Maths décrypteuses amusantes
Analyse critique de la norme ISO 7218 :2007 paragraphe 10.3.2.4.1 (Cas d’une boîte contenant moins de 10 colonies)
par Binom Yalle, 08 OCT 2011

  Je n’ai pas le temps à mon boulot d’analyser ça, et ce n’est pas mon métier, les Maths, alors je le fais à titre de loisir récréatif, en week-end.

• Base résumée :
  [Contexte, pour qui « débarque » sur le sujet : si on met 1g d’aliment sur une boîte de culture, et que poussent 30 colonies bactériennes, le laboratoire d’analyse répond « l’estimation est égale à 30 bactéries par g », la norme dit ici : « attention si moins de 10 colonies par boîte », (autrement dit : moins de 10 puissance 1, autrement dit log10 inférieur à 1, les dénombrements bactériens se faisant sur des amplitudes dépassant le million, de <1/100g à > 100000/g). (Bien sûr g est remplaçable par kg ou dg ou mg etc. le "gramme" veut dire ici "échantillon moyen virtuel d'éléments discontinus pas présents partout", exemple : un tiers d'individu bactérien, quand "boîte" veut dire "quantité équivalente mais effectivement prise, au hasard", exemple zéro ou un ou deux individus bactériens)]
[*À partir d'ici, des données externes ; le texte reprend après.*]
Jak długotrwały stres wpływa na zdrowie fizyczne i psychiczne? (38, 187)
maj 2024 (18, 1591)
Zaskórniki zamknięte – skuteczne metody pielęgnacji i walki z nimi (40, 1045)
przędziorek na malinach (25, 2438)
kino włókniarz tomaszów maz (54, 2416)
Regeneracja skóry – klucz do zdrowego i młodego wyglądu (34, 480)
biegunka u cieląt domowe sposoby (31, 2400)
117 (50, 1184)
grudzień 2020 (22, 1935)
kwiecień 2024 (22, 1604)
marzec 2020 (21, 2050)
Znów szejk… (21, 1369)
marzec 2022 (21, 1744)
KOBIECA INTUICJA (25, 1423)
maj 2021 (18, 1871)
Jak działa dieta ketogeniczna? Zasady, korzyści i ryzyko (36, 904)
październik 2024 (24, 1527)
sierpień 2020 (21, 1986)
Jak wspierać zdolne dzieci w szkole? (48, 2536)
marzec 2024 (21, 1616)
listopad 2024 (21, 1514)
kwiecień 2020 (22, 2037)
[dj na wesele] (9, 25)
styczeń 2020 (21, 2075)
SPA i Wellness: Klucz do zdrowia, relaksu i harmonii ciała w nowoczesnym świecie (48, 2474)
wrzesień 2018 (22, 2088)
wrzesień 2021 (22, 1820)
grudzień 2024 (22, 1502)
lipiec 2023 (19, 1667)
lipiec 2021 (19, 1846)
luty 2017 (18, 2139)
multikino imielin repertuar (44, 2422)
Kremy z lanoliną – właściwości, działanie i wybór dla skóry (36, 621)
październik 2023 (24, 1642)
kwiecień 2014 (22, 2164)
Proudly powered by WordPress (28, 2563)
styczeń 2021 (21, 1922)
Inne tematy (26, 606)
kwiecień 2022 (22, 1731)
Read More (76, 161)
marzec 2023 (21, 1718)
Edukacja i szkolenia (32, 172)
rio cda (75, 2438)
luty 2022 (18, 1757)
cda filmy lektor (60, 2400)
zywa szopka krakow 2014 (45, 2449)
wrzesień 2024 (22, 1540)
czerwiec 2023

   Une limite de détermination peut être définie, pour que l’incertitude relative reste modérée : x= 1/CV² dans le cas d’une distribution de Poisson. Un Coefficient de Variation 50% est dit raisonnable en microbiologie, d’où x=4, donc rendu de résultat obligatoirement comme : "< 4" (bactéries par gramme dans l’exemple cité) si 1 ou 2 ou 3 colonies par boîte (non "= 1", ou 2 ou 3).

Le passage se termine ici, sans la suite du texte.